In this case, the blood culture before admission showed a positive result for E. casseliflavus, and the culture of the aspirated cyst fluid also confirmed the presence of E. casseliflavus. This indicates that the patient had both bacteremia and a liver cyst infection caused by this bacterium. In the United States, vancomycin-resistant Enterococcus has gradually become an important cause of invasive infections [20, 21]. A study evaluating cases of bacteremia caused by E. casseliflavus and E. gallinarum showed that malignancy (70.0%) and diabetes mellitus (20.0%) were the most common complications in these bacteremia cases, suggesting that E. casseliflavus bacteremia is more likely to occur in immunocompromised hosts [16]. During the patient’s hospitalization, tumor markers CA125 and CA199 were elevated, but no solid tumors were identified.

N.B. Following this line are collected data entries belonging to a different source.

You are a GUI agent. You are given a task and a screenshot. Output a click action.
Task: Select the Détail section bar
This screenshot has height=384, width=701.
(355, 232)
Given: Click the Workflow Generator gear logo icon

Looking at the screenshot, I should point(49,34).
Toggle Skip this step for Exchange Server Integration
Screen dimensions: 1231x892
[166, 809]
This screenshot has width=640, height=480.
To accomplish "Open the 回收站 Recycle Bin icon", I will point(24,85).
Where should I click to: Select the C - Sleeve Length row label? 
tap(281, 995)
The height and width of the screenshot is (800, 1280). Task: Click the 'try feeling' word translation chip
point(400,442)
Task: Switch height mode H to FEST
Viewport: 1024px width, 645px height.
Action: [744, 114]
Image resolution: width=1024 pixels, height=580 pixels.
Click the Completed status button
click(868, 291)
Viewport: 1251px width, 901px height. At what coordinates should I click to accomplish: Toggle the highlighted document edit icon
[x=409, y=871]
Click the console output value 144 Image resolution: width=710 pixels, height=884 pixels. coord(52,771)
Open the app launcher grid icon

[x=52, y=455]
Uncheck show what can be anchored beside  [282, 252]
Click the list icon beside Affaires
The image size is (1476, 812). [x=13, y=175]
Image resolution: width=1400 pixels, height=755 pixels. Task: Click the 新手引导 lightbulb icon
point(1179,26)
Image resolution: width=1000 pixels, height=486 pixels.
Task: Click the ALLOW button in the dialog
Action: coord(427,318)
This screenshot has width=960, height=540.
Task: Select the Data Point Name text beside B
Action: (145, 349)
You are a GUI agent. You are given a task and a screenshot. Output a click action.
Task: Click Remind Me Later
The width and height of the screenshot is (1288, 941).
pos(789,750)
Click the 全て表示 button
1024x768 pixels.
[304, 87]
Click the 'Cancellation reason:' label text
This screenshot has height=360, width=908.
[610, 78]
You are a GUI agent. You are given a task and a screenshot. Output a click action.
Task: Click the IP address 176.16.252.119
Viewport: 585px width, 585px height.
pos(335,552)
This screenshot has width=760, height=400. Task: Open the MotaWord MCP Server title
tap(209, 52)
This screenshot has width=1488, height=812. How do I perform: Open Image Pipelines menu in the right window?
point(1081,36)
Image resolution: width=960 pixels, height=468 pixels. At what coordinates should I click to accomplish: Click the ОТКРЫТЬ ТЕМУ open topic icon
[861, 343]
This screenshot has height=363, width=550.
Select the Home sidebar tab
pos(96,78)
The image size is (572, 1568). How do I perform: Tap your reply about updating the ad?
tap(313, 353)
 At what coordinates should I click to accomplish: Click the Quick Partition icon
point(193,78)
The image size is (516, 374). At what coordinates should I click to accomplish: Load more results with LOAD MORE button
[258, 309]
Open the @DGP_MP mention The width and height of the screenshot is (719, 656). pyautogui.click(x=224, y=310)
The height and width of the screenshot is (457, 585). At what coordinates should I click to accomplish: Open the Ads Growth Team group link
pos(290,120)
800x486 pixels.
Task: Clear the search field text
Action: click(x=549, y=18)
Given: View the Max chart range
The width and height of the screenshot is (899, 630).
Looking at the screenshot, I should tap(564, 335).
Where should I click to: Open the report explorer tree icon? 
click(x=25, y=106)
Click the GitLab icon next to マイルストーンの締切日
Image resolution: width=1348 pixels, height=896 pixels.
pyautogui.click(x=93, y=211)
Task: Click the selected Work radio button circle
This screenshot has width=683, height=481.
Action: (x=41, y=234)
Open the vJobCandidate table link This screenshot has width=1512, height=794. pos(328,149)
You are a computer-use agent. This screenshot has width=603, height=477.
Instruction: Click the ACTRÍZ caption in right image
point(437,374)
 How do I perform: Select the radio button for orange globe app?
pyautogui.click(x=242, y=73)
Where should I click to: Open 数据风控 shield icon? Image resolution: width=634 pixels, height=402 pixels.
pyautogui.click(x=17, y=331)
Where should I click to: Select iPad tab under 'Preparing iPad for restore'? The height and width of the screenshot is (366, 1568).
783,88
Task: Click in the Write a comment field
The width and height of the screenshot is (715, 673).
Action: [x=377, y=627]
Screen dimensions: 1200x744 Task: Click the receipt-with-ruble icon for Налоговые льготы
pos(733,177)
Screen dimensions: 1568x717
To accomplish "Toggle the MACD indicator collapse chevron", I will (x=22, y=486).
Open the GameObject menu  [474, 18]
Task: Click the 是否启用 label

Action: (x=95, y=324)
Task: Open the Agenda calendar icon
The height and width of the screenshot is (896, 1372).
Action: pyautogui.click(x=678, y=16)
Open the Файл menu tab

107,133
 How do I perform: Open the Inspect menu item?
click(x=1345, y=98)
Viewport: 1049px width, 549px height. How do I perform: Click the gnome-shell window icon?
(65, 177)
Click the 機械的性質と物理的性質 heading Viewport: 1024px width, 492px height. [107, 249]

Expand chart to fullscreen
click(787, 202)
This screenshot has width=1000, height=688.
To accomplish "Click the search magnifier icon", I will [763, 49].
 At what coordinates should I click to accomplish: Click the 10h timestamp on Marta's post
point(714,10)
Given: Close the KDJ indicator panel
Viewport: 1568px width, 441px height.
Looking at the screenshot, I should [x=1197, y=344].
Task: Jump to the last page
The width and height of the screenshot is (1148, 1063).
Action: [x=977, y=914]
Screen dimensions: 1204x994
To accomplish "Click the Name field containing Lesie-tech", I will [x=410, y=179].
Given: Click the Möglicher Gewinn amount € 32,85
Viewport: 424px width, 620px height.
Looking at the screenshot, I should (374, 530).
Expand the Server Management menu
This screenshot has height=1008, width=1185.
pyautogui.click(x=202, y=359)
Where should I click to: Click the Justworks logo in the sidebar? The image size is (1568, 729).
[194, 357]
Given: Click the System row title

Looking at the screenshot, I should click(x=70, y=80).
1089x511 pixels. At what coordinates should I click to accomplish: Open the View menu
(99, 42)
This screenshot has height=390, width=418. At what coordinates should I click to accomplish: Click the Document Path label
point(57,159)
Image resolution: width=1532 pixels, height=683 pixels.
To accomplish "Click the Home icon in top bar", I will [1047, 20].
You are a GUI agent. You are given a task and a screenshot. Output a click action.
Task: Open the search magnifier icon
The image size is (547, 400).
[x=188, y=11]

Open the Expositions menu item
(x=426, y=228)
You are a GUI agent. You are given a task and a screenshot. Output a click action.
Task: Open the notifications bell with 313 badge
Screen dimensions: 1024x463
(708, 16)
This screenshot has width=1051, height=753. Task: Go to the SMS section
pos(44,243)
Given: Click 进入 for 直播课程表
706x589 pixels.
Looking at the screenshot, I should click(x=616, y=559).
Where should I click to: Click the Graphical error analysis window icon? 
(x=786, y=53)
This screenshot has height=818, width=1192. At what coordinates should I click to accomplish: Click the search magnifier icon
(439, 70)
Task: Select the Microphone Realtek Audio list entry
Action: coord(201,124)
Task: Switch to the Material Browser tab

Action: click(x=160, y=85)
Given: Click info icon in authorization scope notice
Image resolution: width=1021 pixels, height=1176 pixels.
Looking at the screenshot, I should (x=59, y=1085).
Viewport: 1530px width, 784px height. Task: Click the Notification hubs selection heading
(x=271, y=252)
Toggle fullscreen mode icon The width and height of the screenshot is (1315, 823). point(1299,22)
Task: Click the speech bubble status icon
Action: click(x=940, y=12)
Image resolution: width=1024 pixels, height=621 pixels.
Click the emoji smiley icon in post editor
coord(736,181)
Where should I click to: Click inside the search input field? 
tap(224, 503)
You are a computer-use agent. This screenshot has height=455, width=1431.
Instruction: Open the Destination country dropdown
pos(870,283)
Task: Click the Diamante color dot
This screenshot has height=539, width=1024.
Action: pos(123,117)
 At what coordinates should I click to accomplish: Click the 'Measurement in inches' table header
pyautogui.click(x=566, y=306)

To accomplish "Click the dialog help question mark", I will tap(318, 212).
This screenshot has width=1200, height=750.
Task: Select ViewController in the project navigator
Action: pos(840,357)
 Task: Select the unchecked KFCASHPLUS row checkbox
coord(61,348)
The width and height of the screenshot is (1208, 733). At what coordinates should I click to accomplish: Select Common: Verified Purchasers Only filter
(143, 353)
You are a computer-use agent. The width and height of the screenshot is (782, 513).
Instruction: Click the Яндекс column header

Long-term dialysis was also identified as a risk factor for colonization by E. casseliflavus [22, 23]. In a survey conducted in the United States, the 30-day all-cause mortality rate of E. casseliflavus patients was found to be 10.4%, and the comprehensive treatment failure rate was 39.6% [24].

E. casseliflavus carries the VanC gene intrinsically and exhibits moderate resistance to vancomycin (VCM). Due to this moderate resistance, the Clinical and Laboratory Standards Institute (CLSI) considers VCM concentrations below 4 mg/dL to be susceptible for Enterococcus species, and therefore, the drug is not actively recommended for the treatment of E. casseliflavus [25, 26] In fact, the minimum inhibitory concentration (MIC) of VCM demonstrated in this case was 4 mg/dL. It is important to note that even if microbiological tests show that this microorganism is susceptible to VCM, the actual therapeutic effect of VCM is likely to be low [25, 26]. However, most strains of E. casseliflavus are sensitive to penicillin and ampicillin. Therefore, combination therapy with ampicillin and aminoglycoside drugs such as gentamicin or streptomycin is considered the standard treatment [27]. Since most E. casseliflavus strains are negative for β-lactamase, meropenem does not have a better effect than ampicillin in the treatment of enterococcal infections. Thus, in the reported cases, there is no clear indication for combination therapy with meropenem and β-lactamase inhibitors [28]. In this case, the patient was treated with meropenem and β-lactamase inhibitors, but the infection remained difficult to control. This may be explained by the deep location of the infection site within the hepatic cyst.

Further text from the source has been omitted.